In a Nutshell: “The Fed’s emergency rate cut was supposed to boost confidence but it may wind up raising fears that the coronavirus is likely to cause a major economic downturn.”
Decision: Fed funds target range cut 50 basis points to 1.00% to 1.25%.
In an emergency action today, the Federal Reserve cut the fed funds rate by one-half percent. The Fed noted in its statement that “…the coronavirus poses evolving risks to economic activity.” In his press conference, Chair Powell indicated he knew that monetary policy would not change economic fundamentals, but he was acting to boost confidence.
He was right in recognizing that monetary policy is limited in the current situation but may have been all wrong when he thought he was boosting confidence.
First of all, you cannot fight a virus with rate cuts. The economy will slow because of the actions taken to fight the spread of the virus and those actions will not change because rates are lowered. Indeed, it is hard to believe the Fed members actually think rate cuts will induce greater business or consumer spending. I have no idea what the reaction function is that goes from rate cuts to better economic activity when the problem is an epidemic.
Instead, it looks like the Fed, as it did starting at the end of 2018 and all through 2019 when it reversed direction and started cutting rates, is targeting not the real economy but the financial economy. For the past year, I have written that the Fed seems to have a triple mandate that includes not just growth and inflation but the equity markets. This move seems to be targeted at the equity markets, as it is not likely to do anything to either growth or inflation.
Since the late fall of 2018, I have argued that the Fed was wrong to consider cutting rates when the economy was solid and I continued that criticism all through the rate cutting process.
My concern was that the actions were unnecessary to sustain the expansion and all it would do was make it difficult for the Fed to fight a real economic downturn. In one respect, I was wrong: Investor confidence remained strong, even as growth moderated as most economists expected.
But there were fewer arrows left to fire once the virus hit. And after the current rate cut, which is once again occurring before the appearance of any weakening economic data, the Fed is largely out of ammunition. Do the members actually believe that taking rates back down to zero will do anything more than it did in 2009?
Even worse, the Fed may have botched the messaging. If you cannot wait two weeks to cut rates, then why shouldn’t consumers, businesspeople and investors believe that the economy is on the verge of a recession? An emergency cut means this is an emergency!

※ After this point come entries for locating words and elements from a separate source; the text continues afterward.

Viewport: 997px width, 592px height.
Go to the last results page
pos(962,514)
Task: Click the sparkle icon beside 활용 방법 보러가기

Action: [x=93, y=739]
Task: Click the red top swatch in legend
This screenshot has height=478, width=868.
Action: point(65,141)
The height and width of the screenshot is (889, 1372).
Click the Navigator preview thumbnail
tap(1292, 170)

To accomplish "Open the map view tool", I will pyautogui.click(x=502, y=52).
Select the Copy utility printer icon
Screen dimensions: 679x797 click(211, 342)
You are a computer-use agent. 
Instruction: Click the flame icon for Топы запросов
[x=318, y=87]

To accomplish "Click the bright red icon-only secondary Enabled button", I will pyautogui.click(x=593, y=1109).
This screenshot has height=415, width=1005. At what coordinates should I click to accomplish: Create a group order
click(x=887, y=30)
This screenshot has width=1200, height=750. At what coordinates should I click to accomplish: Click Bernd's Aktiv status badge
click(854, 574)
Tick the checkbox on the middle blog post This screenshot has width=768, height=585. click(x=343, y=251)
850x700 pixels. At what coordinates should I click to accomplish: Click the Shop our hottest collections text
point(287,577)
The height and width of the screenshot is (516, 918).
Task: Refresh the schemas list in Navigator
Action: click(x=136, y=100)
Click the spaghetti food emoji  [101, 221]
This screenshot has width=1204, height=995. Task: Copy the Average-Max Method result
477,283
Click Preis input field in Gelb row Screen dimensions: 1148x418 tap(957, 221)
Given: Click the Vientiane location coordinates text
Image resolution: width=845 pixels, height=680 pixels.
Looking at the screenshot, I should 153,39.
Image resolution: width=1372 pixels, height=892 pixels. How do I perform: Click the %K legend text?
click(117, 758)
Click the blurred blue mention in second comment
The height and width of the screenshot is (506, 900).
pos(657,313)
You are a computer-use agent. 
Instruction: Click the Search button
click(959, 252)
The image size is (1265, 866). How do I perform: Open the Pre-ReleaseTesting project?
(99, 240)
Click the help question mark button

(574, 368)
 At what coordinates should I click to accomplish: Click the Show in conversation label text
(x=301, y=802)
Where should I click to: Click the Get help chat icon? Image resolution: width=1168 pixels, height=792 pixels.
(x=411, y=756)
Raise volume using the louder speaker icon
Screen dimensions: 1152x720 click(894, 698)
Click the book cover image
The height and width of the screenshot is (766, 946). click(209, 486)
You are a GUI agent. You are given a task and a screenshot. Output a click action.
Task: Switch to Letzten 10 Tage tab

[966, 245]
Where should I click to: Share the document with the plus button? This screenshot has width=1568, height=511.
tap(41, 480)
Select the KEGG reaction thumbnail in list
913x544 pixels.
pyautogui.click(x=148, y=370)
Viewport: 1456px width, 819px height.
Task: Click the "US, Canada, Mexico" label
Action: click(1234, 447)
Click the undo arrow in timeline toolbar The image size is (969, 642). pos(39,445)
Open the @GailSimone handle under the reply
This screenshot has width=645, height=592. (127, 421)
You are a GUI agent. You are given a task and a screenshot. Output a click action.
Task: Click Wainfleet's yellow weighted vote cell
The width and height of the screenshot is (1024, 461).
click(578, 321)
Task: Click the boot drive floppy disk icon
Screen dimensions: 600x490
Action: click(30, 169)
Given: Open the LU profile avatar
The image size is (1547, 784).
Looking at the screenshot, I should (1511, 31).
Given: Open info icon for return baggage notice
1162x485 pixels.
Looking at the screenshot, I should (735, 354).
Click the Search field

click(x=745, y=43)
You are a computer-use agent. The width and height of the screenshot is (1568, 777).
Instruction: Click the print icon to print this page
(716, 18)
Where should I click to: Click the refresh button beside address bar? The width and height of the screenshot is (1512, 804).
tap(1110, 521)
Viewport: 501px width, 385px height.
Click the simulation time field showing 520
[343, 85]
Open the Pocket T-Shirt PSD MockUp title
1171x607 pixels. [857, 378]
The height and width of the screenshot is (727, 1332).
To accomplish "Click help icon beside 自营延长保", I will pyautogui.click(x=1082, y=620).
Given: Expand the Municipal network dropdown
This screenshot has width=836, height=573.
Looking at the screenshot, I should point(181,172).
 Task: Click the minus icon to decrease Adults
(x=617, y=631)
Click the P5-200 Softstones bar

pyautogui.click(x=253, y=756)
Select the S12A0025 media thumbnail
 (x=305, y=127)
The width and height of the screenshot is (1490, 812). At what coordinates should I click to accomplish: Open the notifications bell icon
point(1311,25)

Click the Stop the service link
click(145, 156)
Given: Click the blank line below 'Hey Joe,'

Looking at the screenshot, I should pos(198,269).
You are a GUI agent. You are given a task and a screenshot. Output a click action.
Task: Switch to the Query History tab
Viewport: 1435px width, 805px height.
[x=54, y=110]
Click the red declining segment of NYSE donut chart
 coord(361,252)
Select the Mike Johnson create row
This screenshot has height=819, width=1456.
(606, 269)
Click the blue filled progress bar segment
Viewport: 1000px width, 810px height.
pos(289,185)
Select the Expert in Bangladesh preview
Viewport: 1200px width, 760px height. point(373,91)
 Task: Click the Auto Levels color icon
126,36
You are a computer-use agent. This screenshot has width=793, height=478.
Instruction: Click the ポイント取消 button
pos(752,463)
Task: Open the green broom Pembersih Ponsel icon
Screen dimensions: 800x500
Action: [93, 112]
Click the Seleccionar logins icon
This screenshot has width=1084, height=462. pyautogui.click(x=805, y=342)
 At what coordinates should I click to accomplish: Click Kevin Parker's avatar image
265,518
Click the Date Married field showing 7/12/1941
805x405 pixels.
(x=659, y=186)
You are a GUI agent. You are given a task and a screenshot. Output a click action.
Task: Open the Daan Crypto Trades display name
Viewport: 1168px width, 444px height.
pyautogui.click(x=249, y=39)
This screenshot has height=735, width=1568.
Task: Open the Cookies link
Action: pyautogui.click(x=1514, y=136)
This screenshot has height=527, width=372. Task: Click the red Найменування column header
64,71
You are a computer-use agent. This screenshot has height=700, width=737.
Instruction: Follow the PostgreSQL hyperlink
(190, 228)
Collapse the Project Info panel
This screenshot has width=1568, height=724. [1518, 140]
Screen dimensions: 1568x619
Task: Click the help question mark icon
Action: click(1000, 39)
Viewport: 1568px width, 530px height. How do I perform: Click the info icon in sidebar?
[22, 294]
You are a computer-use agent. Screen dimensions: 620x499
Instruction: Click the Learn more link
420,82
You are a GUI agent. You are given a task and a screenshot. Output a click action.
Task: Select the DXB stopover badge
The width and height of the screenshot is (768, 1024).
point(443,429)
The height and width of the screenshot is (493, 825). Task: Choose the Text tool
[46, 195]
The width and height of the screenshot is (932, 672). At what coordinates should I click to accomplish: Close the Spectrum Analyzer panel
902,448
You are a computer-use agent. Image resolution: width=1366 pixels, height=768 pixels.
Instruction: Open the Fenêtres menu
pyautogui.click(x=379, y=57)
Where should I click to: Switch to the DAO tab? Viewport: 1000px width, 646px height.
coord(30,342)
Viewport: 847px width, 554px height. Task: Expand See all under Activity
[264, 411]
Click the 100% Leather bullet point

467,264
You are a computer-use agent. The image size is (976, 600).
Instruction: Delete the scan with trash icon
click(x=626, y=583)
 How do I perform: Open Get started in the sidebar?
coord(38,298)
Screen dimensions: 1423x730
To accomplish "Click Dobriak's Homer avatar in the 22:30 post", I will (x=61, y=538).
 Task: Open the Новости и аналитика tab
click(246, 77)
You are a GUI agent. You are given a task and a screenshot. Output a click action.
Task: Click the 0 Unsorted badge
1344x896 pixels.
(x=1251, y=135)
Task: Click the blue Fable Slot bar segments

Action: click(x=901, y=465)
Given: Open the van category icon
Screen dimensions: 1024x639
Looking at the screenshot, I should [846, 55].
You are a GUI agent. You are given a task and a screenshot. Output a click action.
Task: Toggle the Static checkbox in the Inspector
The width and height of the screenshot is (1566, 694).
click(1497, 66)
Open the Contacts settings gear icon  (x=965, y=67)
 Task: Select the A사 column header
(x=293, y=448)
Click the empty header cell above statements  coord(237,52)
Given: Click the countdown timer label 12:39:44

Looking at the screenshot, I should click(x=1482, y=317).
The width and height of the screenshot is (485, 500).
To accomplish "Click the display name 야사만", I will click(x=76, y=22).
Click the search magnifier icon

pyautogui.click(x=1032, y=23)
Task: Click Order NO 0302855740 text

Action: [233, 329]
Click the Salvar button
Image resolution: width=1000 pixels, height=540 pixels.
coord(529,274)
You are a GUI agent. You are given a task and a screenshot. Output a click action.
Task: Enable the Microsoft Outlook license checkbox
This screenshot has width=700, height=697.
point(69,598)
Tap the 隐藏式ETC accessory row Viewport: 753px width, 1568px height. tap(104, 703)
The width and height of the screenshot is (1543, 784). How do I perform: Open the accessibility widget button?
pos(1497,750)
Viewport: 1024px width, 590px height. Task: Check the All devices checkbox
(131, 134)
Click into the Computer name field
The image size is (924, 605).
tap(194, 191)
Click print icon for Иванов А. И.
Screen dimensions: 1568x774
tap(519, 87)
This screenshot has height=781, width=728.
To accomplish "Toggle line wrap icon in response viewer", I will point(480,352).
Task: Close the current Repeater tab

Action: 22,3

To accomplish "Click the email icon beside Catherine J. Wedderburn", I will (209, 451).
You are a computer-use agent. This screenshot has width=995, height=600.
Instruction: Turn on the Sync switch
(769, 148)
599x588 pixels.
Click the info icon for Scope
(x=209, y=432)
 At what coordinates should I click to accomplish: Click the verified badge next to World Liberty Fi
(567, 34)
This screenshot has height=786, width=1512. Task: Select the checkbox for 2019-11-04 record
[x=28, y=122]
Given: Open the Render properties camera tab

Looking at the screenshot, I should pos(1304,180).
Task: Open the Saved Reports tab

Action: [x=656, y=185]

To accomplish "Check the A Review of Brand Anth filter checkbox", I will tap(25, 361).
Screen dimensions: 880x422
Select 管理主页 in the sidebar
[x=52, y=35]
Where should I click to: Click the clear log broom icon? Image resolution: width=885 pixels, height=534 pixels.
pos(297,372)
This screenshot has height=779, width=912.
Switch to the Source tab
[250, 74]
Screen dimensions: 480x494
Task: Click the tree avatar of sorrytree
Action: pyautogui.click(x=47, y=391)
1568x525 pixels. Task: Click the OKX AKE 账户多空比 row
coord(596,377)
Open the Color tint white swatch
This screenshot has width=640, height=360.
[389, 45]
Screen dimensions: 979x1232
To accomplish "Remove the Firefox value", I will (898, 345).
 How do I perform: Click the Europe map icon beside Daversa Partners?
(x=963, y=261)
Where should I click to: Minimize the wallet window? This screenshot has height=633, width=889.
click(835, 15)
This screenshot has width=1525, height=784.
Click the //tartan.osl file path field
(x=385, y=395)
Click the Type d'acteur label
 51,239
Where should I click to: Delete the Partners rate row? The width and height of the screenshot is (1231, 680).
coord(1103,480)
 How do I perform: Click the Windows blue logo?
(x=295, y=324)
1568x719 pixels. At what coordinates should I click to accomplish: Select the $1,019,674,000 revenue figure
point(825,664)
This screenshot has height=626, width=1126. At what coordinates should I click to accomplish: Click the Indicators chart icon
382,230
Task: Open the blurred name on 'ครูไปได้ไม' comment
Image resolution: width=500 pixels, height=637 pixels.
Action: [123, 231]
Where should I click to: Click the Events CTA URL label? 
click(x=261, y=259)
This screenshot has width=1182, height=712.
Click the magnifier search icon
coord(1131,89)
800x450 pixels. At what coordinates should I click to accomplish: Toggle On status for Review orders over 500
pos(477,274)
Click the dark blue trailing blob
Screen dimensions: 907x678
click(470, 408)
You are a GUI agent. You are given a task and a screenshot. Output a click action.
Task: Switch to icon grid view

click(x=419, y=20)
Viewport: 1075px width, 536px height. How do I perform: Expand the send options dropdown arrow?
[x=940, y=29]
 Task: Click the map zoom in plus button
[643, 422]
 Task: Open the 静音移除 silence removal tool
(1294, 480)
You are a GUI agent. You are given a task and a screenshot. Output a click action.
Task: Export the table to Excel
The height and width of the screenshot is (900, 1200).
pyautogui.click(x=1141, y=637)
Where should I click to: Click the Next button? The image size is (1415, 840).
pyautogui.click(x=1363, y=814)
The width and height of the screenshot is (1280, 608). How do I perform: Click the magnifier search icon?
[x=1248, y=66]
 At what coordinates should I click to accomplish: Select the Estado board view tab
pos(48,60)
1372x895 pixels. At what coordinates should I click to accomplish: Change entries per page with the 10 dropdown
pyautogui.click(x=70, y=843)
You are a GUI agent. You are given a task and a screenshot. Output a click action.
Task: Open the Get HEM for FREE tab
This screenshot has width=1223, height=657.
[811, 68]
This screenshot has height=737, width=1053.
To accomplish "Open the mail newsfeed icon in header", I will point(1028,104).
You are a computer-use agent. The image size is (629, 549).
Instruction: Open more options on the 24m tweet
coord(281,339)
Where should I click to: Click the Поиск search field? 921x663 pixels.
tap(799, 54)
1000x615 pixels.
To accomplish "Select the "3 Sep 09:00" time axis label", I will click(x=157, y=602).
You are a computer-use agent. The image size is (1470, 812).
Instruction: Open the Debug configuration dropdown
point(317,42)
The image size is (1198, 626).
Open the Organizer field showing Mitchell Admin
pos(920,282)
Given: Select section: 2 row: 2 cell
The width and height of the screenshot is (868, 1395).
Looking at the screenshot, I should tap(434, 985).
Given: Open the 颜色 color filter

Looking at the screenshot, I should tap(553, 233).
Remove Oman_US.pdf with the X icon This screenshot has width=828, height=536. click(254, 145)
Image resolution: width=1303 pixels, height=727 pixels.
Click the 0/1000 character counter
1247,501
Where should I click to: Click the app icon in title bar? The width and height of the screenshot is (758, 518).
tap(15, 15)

The message is that we are headed into real problems. That is hardly the way to boost confidence.
Where does the Fed go from here? Once the softer economic numbers start coming in, and they we should start seeing them as we move through the spring, more cuts will be needed. But there is only one percentage point left before we hit zero and that last percentage point is likely to do little.
The Fed has botched it again. When the markets tanked in 2018, the members should have looked at it as a resetting of overpriced markets because it was (my comment at the time was a correction is just that, a correction!). Instead, they panicked and cut rates to support the equity markets. They succeeded, but at a cost. The markets surged and we were back into an overpriced situation, at least when you consider an economy that was growing by just 2.25%. And the Fed wasted seventy-five basis points of ammunition.
The only good thing to say is that it is a virus that is causing the economic problems and the only action that will turn things around is ending the epidemic. This downturn was not caused by a bubble bursting or financial irresponsibility. Instead, all it will likely require is people going back to living normal lives. That may take a while, but once it does, we are likely to see a sharp recovery.